Database Testing · Lesson 1

SQL for Testers

The screen says “saved”. SQL is how you find out whether that is true. This lesson teaches you to query the database directly and assert on what actually persisted.

Database Testing Database & Backend — Lesson 1 of 4 ~30 min read · ~70 min with exercises

1 The Hook

A fictional NZ council, Awanui District Council, shipped a feature that let residents update their postal address online for rates notices. The tester clicked through it: typed a new address, pressed Save, saw the green “Your details have been updated” banner, and reloaded the page. The new address showed. They marked it passed.

Three weeks later the quarterly rates notices went out. A few hundred of them went to the old addresses. People who had carefully updated their details still got their bill at the house they had moved out of, and some missed the payment deadline because the notice never reached them.

The screen had not lied, exactly. The address update wrote to a customer_profile table that the web page read back from. But the rates-notice batch read from a separate billing_address table, and the update never wrote there. The web page showed the new address because it was reading the same row it had just written. The reload “proved” nothing — it just re-read the one place the data had landed. Nobody had checked the table the bills were actually generated from.

Here is the lesson hidden in that story. The tester confirmed the screen, and the screen confirmed itself. The only way to catch this defect was to step behind the UI and ask the database directly: after I save an address, which tables changed, and did every table the business depends on get the new value? That question is a SELECT. This lesson teaches you to write it.

2 The Rule

The screen renders what one query returned; it does not prove what the database stored. To verify that an action persisted correctly, query the data layer directly and assert on the actual rows — every table the action should have touched, not just the one the UI reads back. A test that only re-reads the screen is testing the screen, not the system.

3 The Analogy

Analogy

Changing your address with one government agency and assuming the rest know.

When you move house in NZ, you tell IRD your new address. The IRD website confirms it, shows it back to you, and everything looks done. But Waka Kotahi still has your old address for your licence, the electoral roll still has the old one, and your KiwiSaver provider never heard a thing. One confirmation from one agency told you nothing about the others. You only find out when a renewal notice goes to the wrong house.

A database is the same. The UI confirming a save is one agency confirming. SQL is how you ring each of the other agencies and ask directly: do you have the new address? A tester who reads the database checks every table the change should have reached, instead of trusting one screen to speak for all of them.

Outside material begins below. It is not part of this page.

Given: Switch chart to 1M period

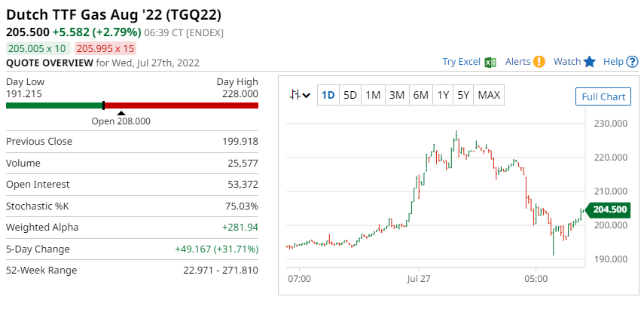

4 SELECT, WHERE and ORDER BY — Reading State

A SELECT reads rows from a table. It changes nothing — it is the safe, read-only verb a tester lives in. The shape is always the same: which columns, from which table, matching which condition.

SELECT customer_id, postal_address, updated_at
FROM   billing_address
WHERE  customer_id = 48213
ORDER BY updated_at DESC;

Read it as a sentence: “Give me the customer ID, postal address, and last-updated time, from the billing address table, for customer 48213, newest first.” That single query is the test the Awanui tester never ran. If billing_address still shows the old address after a save, the defect is caught before a single rates notice goes out.

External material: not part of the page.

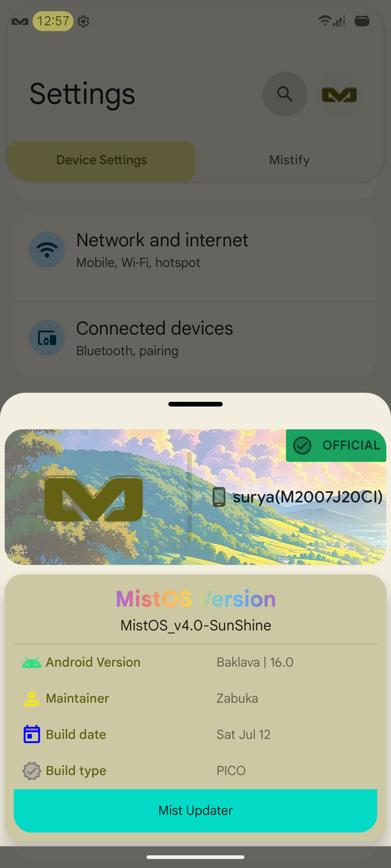Tap the green Android robot icon
This screenshot has width=391, height=868.
pos(32,663)
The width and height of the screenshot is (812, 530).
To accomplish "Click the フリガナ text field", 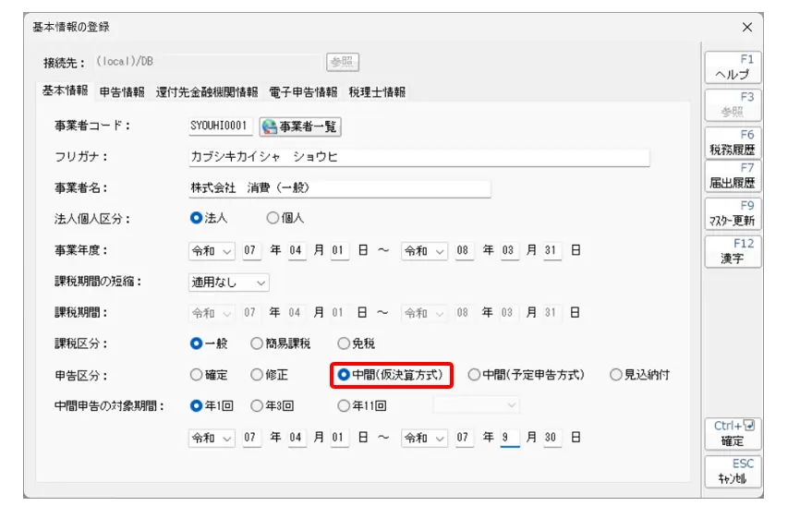I will [x=418, y=157].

The WHERE clause is where a tester does most of the work. It narrows millions of rows to the one case under test. A few patterns you will use constantly:

  • Exact match: WHERE status = 'ACTIVE' — the row must equal that value.
  • Ranges: WHERE created_at >= '2026-04-01' — everything on or after that date.
  • Sets: WHERE benefit_type IN ('JOBSEEKER','SUPPORTED_LIVING') — any of these.
  • Negation and combination: WHERE region = 'AUCKLAND' AND status != 'CLOSED'.

ORDER BY ... DESC matters more than it looks. When you save a record twice, or a process writes a history row each time, the newest row is the one that reflects the action you just performed. Sorting newest-first puts the row you care about at the top, so you assert on the right one rather than an old version.

5 JOIN — Following the Links

Real data is spread across tables that point at each other. A customer lives in one table, their KiwiSaver accounts in another, their contributions in a third. A JOIN stitches them back together along the keys that link them, so you can assert across the whole picture in one query.

SELECT c.customer_id, c.full_name, a.account_number, a.balance
FROM   customer c
JOIN   kiwisaver_account a ON a.customer_id = c.customer_id
WHERE  c.customer_id = 48213;

The ON clause is the link: every kiwisaver_account row carries a customer_id that matches a customer. A plain JOIN (an inner join) returns only rows where both sides match — a customer with no account simply will not appear.

That last point is a trap and a tool. If you want to find customers who should have an account but do not, an inner join hides them — they vanish from the result. A LEFT JOIN keeps every row from the left table and fills the right side with NULL where there is no match, so the missing accounts show up as empty. Finding rows where the right side is NULL after a LEFT JOIN is one of the most useful tester moves there is — it surfaces the things that should be linked but are not. You will see this again in Lesson 2 when hunting orphaned rows.

Pro tip: When a save is supposed to write across several tables (the Awanui case), a single LEFT JOIN from the master record out to each dependent table tells you in one query which writes happened and which silently did not. The NULL columns are your missing writes.

6 GROUP BY and COUNT — Asserting on Totals

Some defects are invisible at the single-row level and obvious in aggregate. A duplicate payment looks fine row by row — each row is a valid payment. It is only when you count payments per order that two appear where one should. GROUP BY collapses many rows into one per group, and COUNT tells you how many fell into each.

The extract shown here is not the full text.